ActianCorp / spark-vector

Repository for the Spark-Vector connector
Apache License 2.0
20 stars 9 forks source link

QA - SPARK CONNECTOR - parallel unload: wrong values unloaded for ansidate datatype #27

Closed Pyrobal closed 8 years ago

Pyrobal commented 8 years ago

Seems like older dates are unloaded wrongly while new ones work.

This is 4.2.3 with path and manually provided jar from Cristi.

$ hadoop fs -cat /Actian/VectorK2/tab_ANSIDATE.csv/part* 1,0001-01-03 2,1000-10-04 3,null 4,2000-02-29 5,9999-12-31 ..

+-------------+----------+ |col1 |col2 | +-------------+----------+ | 1|0001-01-01| | 2|1000-10-10| | 3| | | 4|2000-02-29| | 5|9999-12-31| +-------------+----------+ (15 rows)

TESTCASE:

take ansidate.txt attached to the issue:

CREATE TABLE tab_ANSIDATE (col1 int, col2 ANSIDATE);\g COPY TABLE tab_ANSIDATE (col1 = c0tab, col2 = c0nl WITH NULL('NULL')) FROM 'ansidate.txt'\g

export SEPPARAMDB=testdb export SPARK_MASTER=${SPARK_MASTER:-yarn} export TMP_II_INSTALLATION=${TMP_II_INSTALLATION:-$(iigetenv II_INSTALLATION)} export TMP_HOSTNAME=${TMP_HOSTNAME:-$HOSTNAME} export HDFS_TMP=${HDFS_TMP:-$(iigetenv II_HDFSDATA)} export SPARK_LOADER_JAR=/home/actian/kelch01/Spark/unloader/spark_vector_loader-assembly-0.1.jar

val savepath =sys.env("HDFS_TMP") val installation_ID= sys.env("TMP_II_INSTALLATION") val hostname= sys.env("TMP_HOSTNAME") val databasename= sys.env("SEPPARAMDB")

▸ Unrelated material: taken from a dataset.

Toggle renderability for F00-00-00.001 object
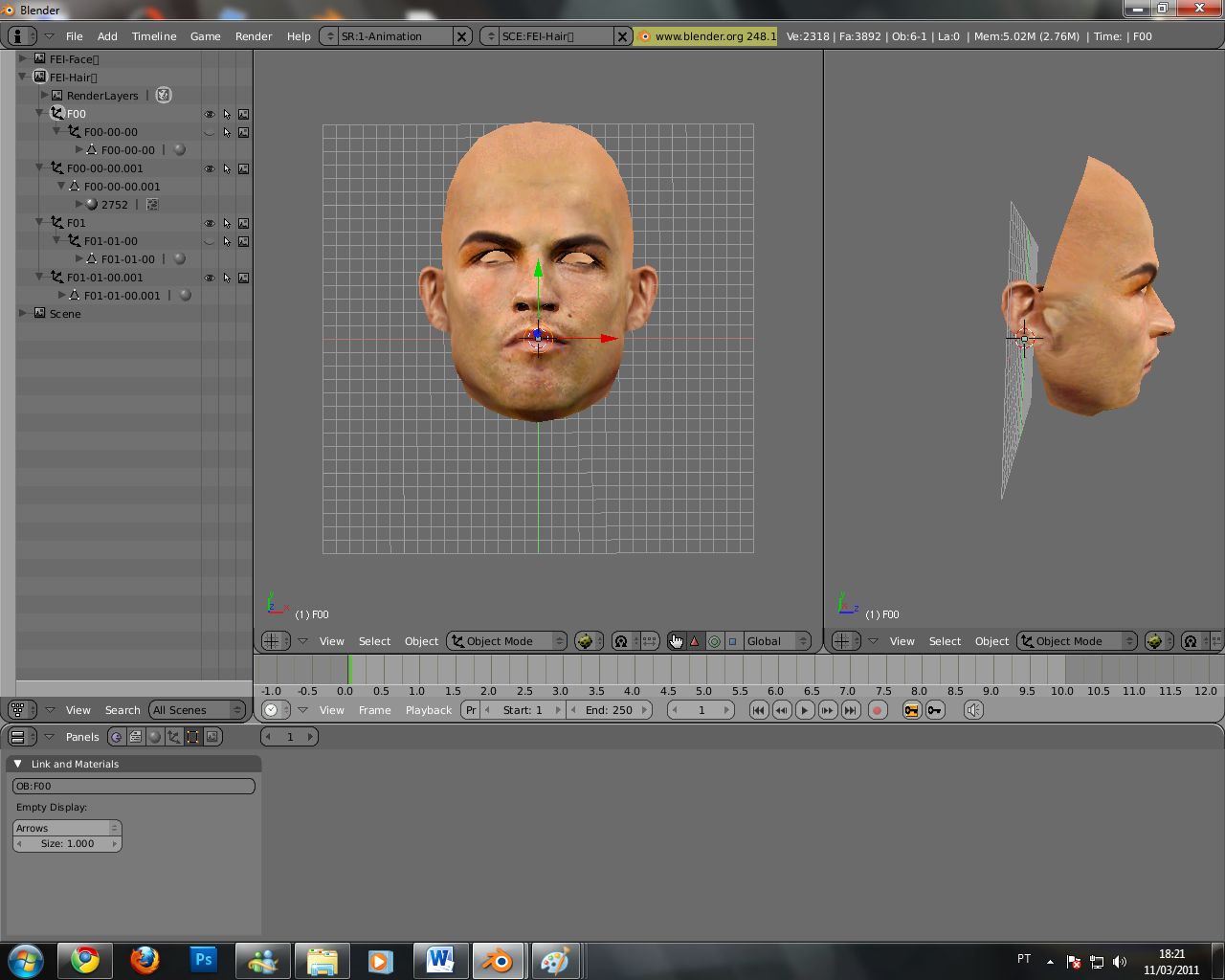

sqlContext.sql(s"""CREATE TEMPORARY TABLE tab_ANSIDATE USING com.actian.spark_vector.sql.DefaultSource OPTIONS ( host "$hostname", instance "$installation_ID", database "$databasename", table "tab_ANSIDATE", user "actian", password "actian")""")

sqlContext.sql("select * from tab_ANSIDATE").write.format("com.databricks.spark.csv").save(s"$savepath/tab_ANSIDATE.csv")

cbarca commented 8 years ago

there is a slight inconsistency between how Vector considers the beginning of the date (earliest date) and how Spark/Java considers it

The earliest valid date in Spark/Java is 1700-01-01T00:00:00Z GMT, or just after midnight on January 1, 1700. The latest valid date is 4000-12-31T00:00:00Z GMT, or just after midnight on December 31, 4000.